View Full Version : We're not heartless here at RIAA...
08-14-2006, 09:24 AM
The RIAA really knows how to handle its file sharing lawsuits in ways that make themselves look incredibly heartless. It seemed like maybe they'd scraped bottom when they suggested a student should drop out of MIT to pay a few thousand dollars for file sharing, but they've now topped that one. When one of the people they were suing (who appeared to be fighting the charges) happened to die earlier this summer, the RIAA kindly requested that the case be pushed back 60 days for the family to grieve, before the RIAA started deposing the dead man's children. This for a few thousand dollars? It's been quite clear for some time that no one at the RIAA ever bothers to think about the PR impact of their moves, but isn't there someone there who thought that perhaps this was a case that they could let go of?
Yeah, I can't really say anything else about them that hasn't been said before. I wish that cash cow would dry up.
08-14-2006, 09:36 AM
I'm doing my part - I don't buy any CDs made by major labels anymore. I'd rather go without than give them my $$.
08-14-2006, 09:40 AM
I just don't buy music anymore.
08-14-2006, 06:26 PM
ehh. i still buy CDs.
but from used records stores. and anywhere i can find CDs for under $6.
i cant stand downloads - the fidelity is lost during the compression.
that being said i also STILL buy vinyl records. lo-fi has a certain soul to it...
I still buy CDs through yourmusic.com and used for cheap.
I rarely download from sites like itunes or napster now because I hate having to burn a song to CD to rip it back to the aacv2 format that i love.
08-15-2006, 11:31 AM
The followup to the story is even better. Holy crap these people are villains....
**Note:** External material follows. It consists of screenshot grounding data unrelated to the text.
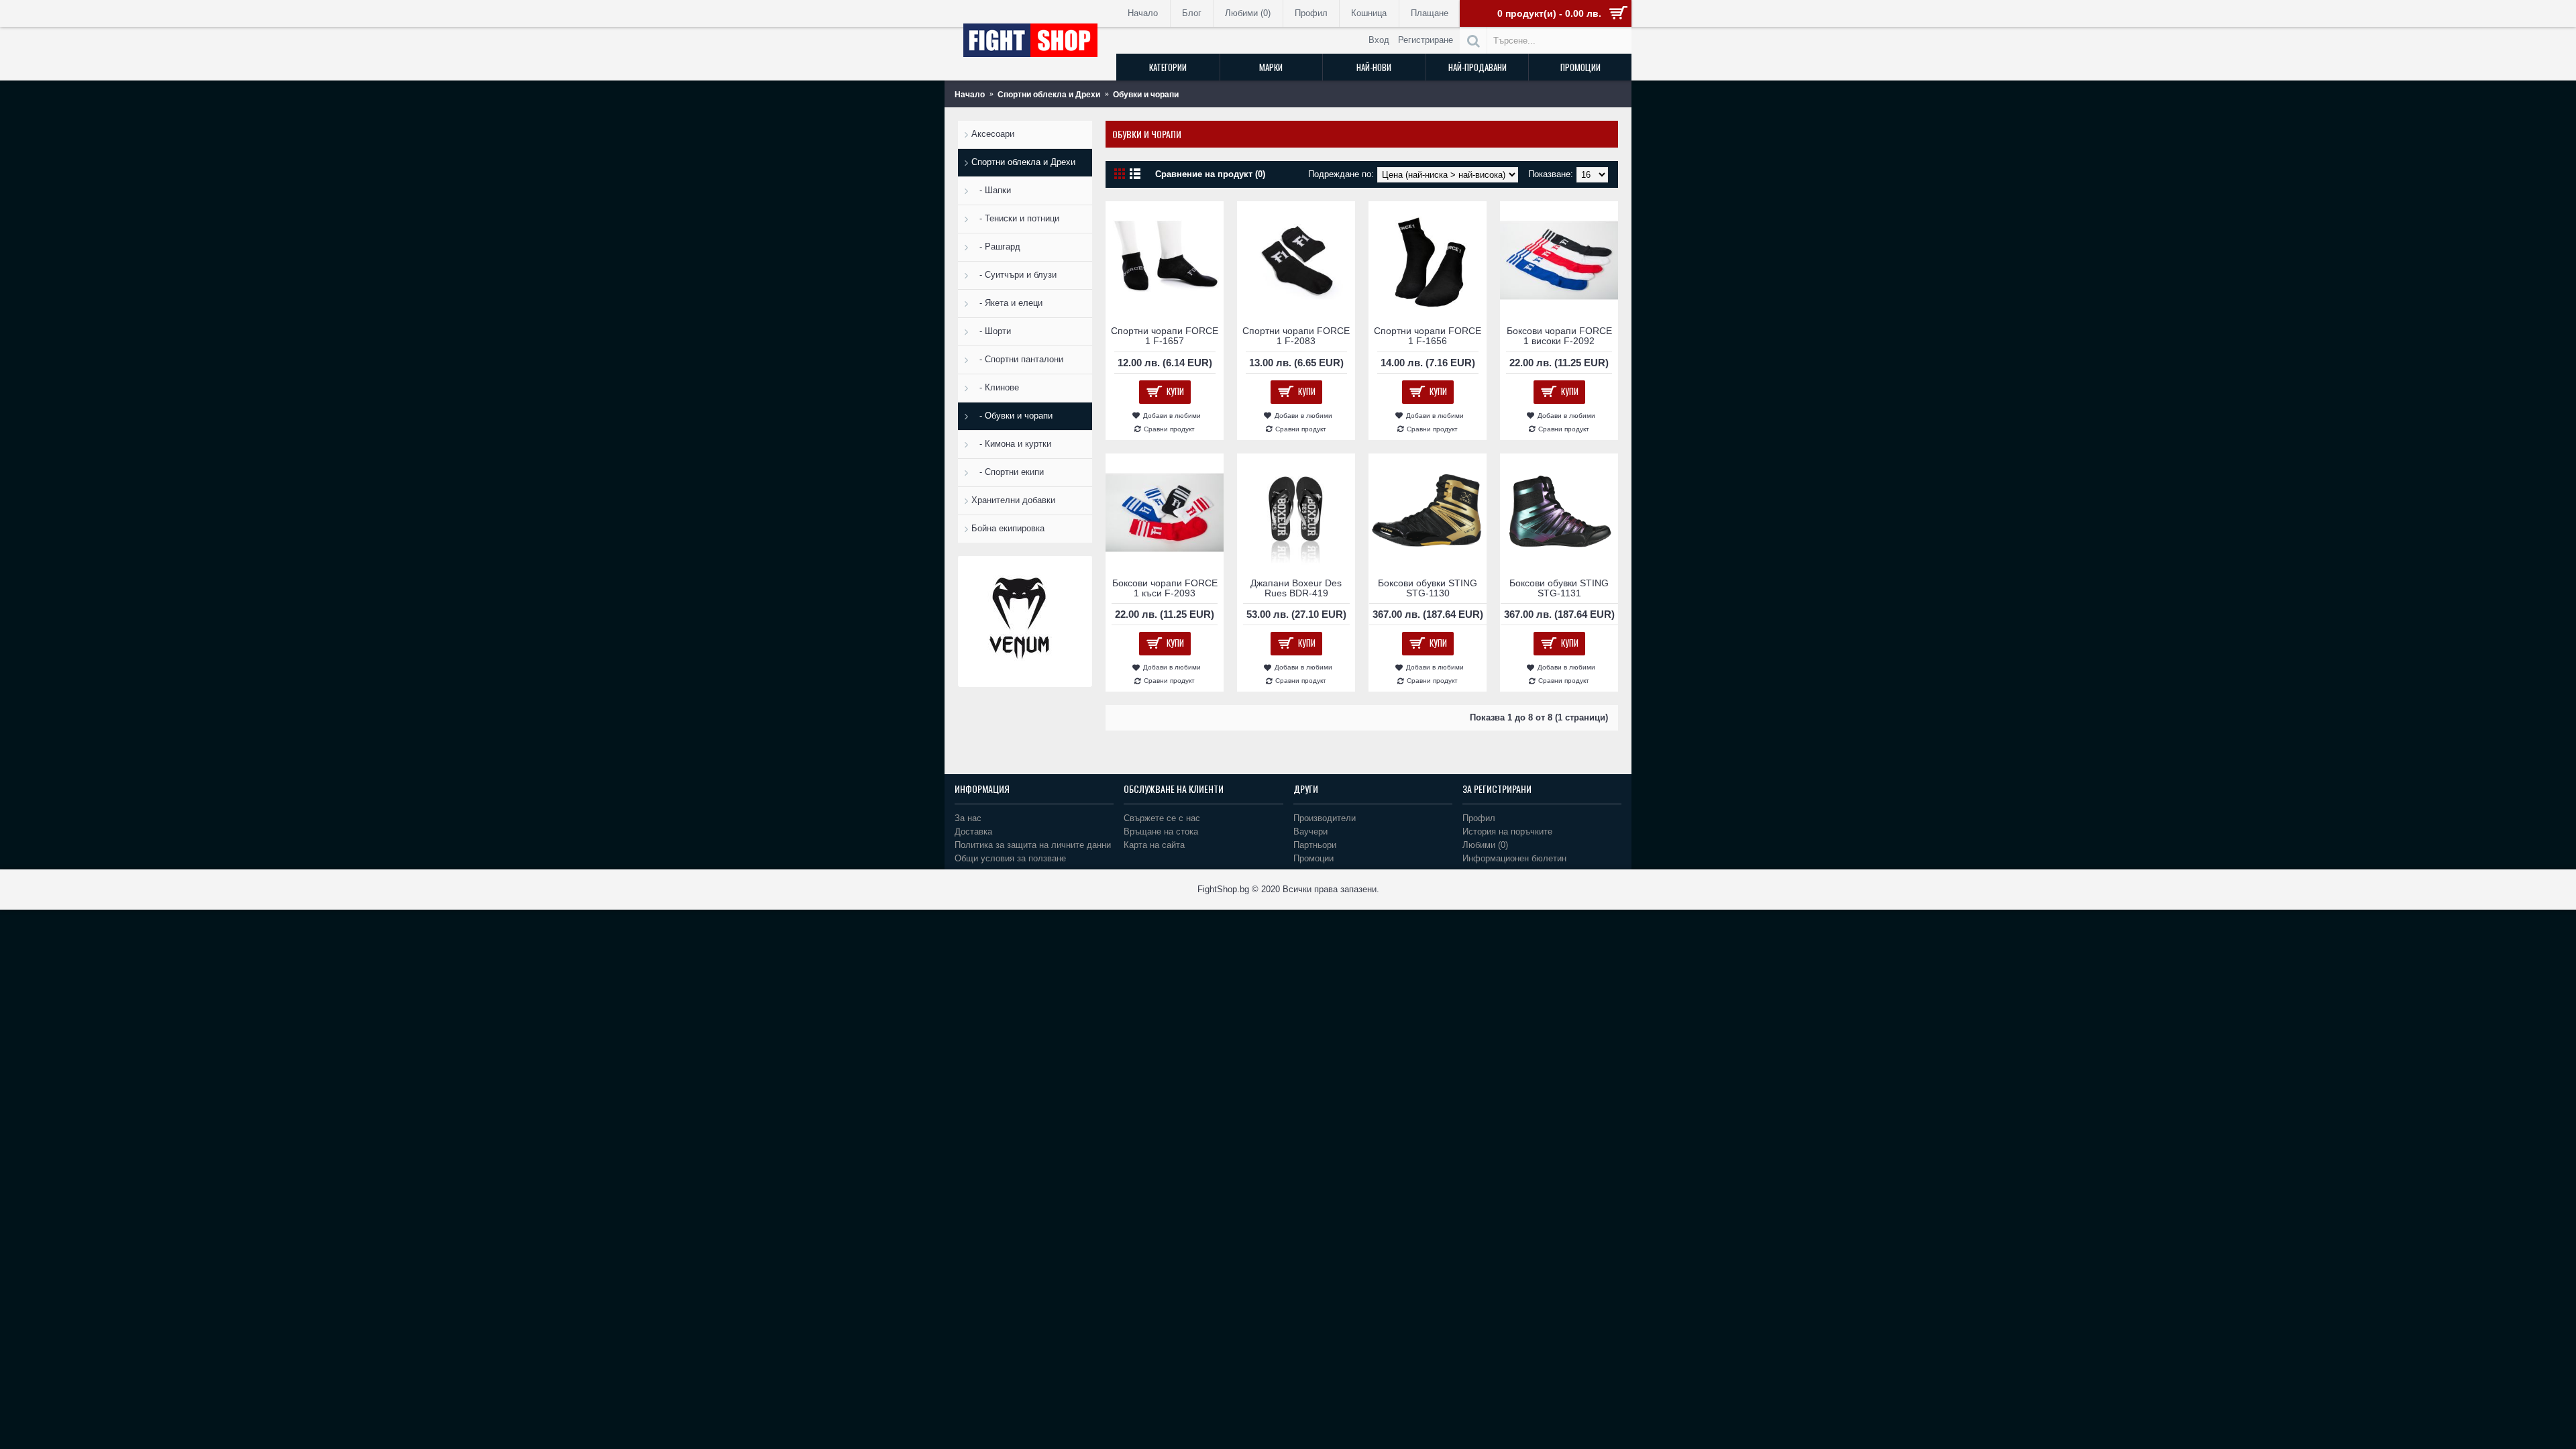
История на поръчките (1507, 831)
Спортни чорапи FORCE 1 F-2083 (1296, 335)
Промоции (1313, 858)
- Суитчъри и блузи (1014, 275)
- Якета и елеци (1006, 303)
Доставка (973, 831)
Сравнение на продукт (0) (1210, 174)
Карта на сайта (1154, 845)
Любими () (1485, 845)
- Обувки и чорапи (1012, 416)
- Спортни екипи (1007, 472)
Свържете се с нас (1162, 818)
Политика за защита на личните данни (1033, 845)
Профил (1478, 818)
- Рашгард (995, 246)
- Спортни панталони (1017, 359)
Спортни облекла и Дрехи (1023, 162)
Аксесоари (992, 134)
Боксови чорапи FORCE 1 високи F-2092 (1559, 335)
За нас (968, 818)
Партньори (1314, 845)
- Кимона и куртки (1011, 444)
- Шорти (991, 331)
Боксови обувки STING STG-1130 (1427, 588)
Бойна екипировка (1007, 528)
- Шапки (991, 190)
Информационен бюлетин (1514, 858)
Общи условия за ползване (1010, 858)
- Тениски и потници (1015, 218)
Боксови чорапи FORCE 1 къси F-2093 (1165, 588)
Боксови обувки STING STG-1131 (1559, 588)
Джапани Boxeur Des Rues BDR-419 (1296, 588)
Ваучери (1310, 831)
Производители (1324, 818)
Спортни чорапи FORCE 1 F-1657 (1164, 335)
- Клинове (995, 387)
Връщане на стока (1161, 831)
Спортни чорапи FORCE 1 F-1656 (1427, 335)
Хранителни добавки (1013, 500)
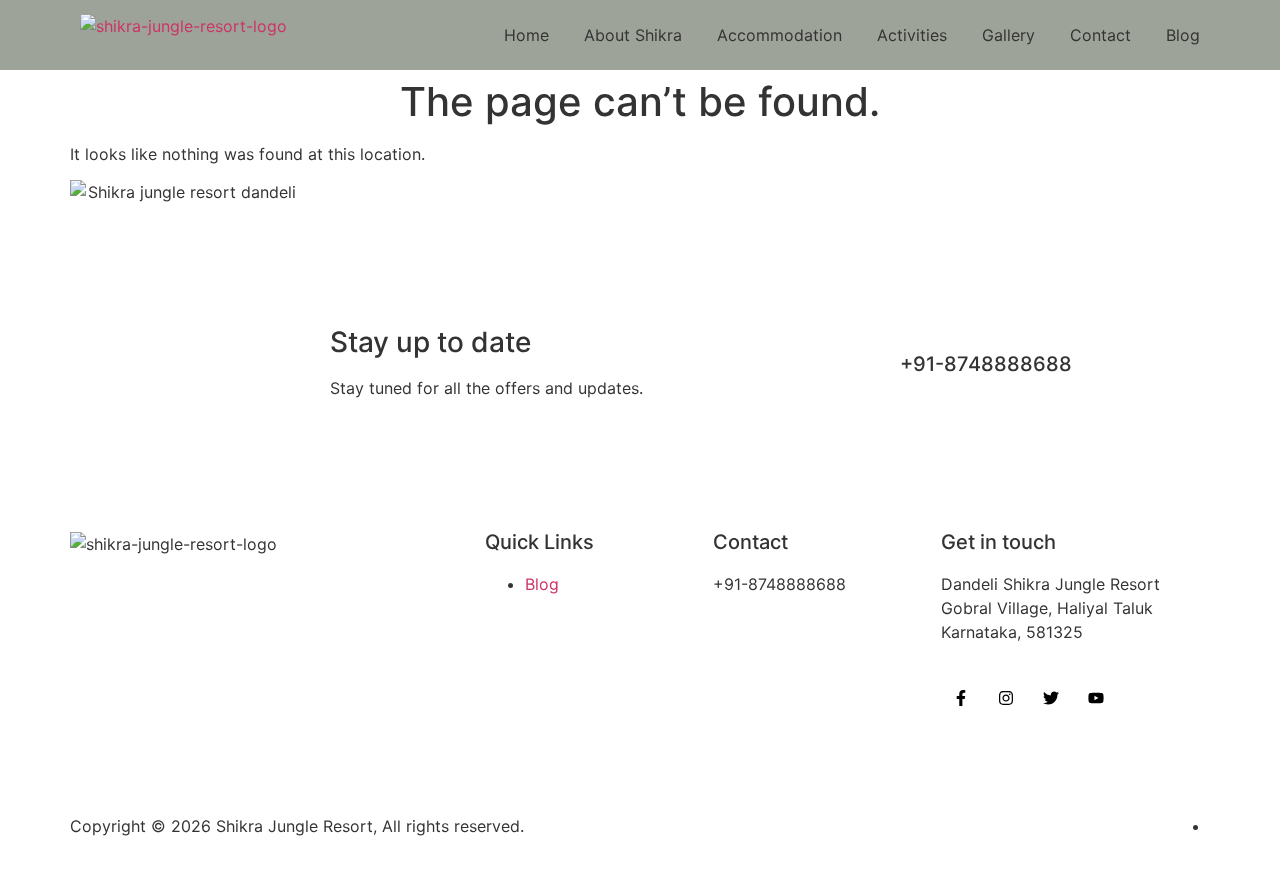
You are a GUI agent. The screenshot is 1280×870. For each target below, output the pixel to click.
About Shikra (633, 35)
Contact (1100, 35)
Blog (1183, 35)
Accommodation (779, 35)
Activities (912, 35)
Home (526, 35)
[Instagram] (1006, 698)
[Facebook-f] (961, 698)
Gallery (1008, 35)
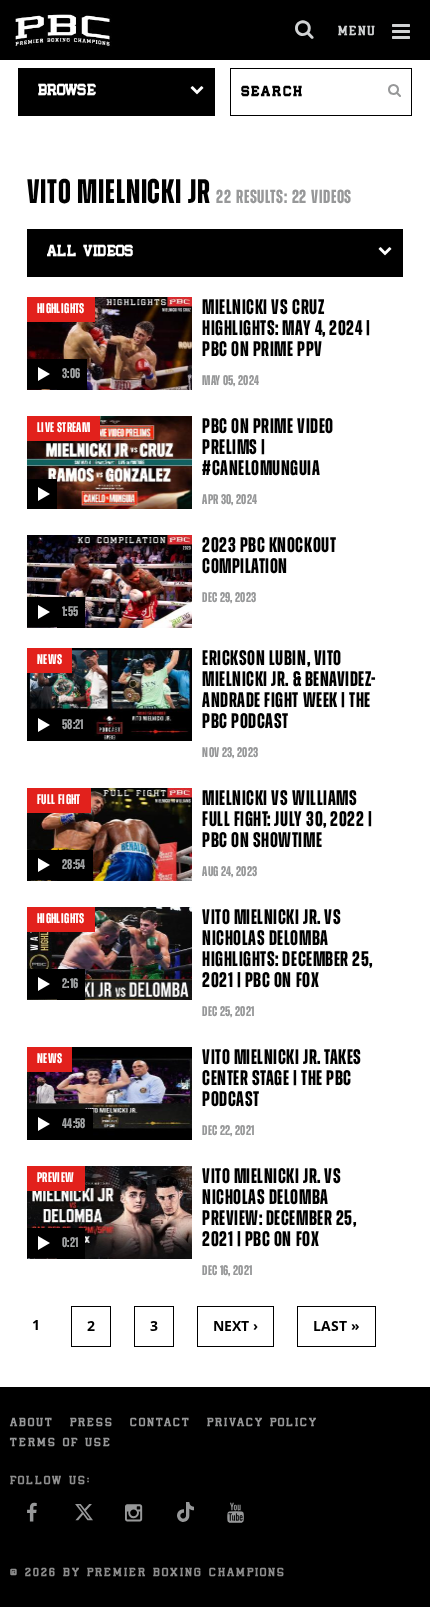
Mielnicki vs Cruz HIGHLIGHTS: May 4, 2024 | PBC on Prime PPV (286, 328)
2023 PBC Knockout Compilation (269, 555)
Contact (160, 1423)
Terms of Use (61, 1443)
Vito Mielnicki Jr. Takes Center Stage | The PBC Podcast (282, 1078)
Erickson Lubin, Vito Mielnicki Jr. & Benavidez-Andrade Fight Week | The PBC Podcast (289, 689)
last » (336, 1325)
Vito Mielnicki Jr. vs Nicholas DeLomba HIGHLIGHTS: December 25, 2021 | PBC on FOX (287, 948)
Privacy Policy (262, 1423)
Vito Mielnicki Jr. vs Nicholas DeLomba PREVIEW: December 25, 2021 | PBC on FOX (279, 1207)
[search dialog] (305, 30)
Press (92, 1423)
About (32, 1423)
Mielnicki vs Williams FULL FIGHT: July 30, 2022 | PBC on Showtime (287, 819)
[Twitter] (83, 1518)
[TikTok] (185, 1518)
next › (235, 1325)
RIAA's "abundance of sensitivity" ends harassment of grieving family
Last week, we posted about the family of a recently deceased defendant in a lawsuit by the RIAA being given 60 days to grieve before the RIAA went on to depose the dead man's children in a renewed suit against his estate. In the intervening days, the publicity about this despicable act -- suing the family of a dead man -- has mounted. Today, an RIAA spokesperson, Jonathan Lamy, contacted me today with this statement:
Our hearts go out to the Scantleberry family for their loss. We had decided to temporarily suspend the productive settlement discussions we were having with the family. Mr. Scantleberry had admitted that the infringer was his stepson, and we were in the process settling with him shortly before his passing. Out of an abundance of sensitivity, we have elected to drop this particular case.
I wrote back to ask him this followup question:
Where was the "abundance of sensitivity" when the RIAA failed to initially drop its case against the Scantleberry family following the death of the named defendant in the case? Given that this "abundance" only materialized within 24 hours of this story hitting several large news outlets and blogs isn't it fair to say that the RIAA is demonstrating sensitivity to its public image, and not its sensitivity to the Scantleberry family?
To which he declined to further comment.
This is par for the course with the RIAA. A year ago, the RIAA contacted me to say that a takedown notice sent on their behalf to RPG Films was a forgery. When I asked if they intended to sue RPG Films for real, and whether these forgeries were common, and whether the RIAA would investigate the forgery, RIAA Director of Communications Jenni Engebretsen promised me she'd get back to me with answers. After repeated emails and phone calls, I finally took the extraordinary step of calling her from a different, borrowed phone (suspecting that she was ducking my calls) and reached her -- only to be told that the RIAA had no further comment.
The RIAA's approach to PR is much like their approach to culture in general: read-only. The RIAA issues statements like the Pope emitting a bull, and we mortals may squabble over its meaning among ourselves, but they are not available to participate in any further discussion. This is reminiscent of the RIAA's approach to things like YouTube lipsynch videos: "our songs are released to be listened to and nothing more; should you dare to make them part of your life, we will use the copyright law we bought to break you."
That'll be enough CD buying for now. Thanks RIAA.
08-15-2006, 12:16 PM
:stupid: I do buy the occasional great CD but now I'm going to check the record label.
08-15-2006, 03:11 PM
Check carefully - it's a long list:
08-15-2006, 04:26 PM
There goes my idea of putting the list on a buisness card.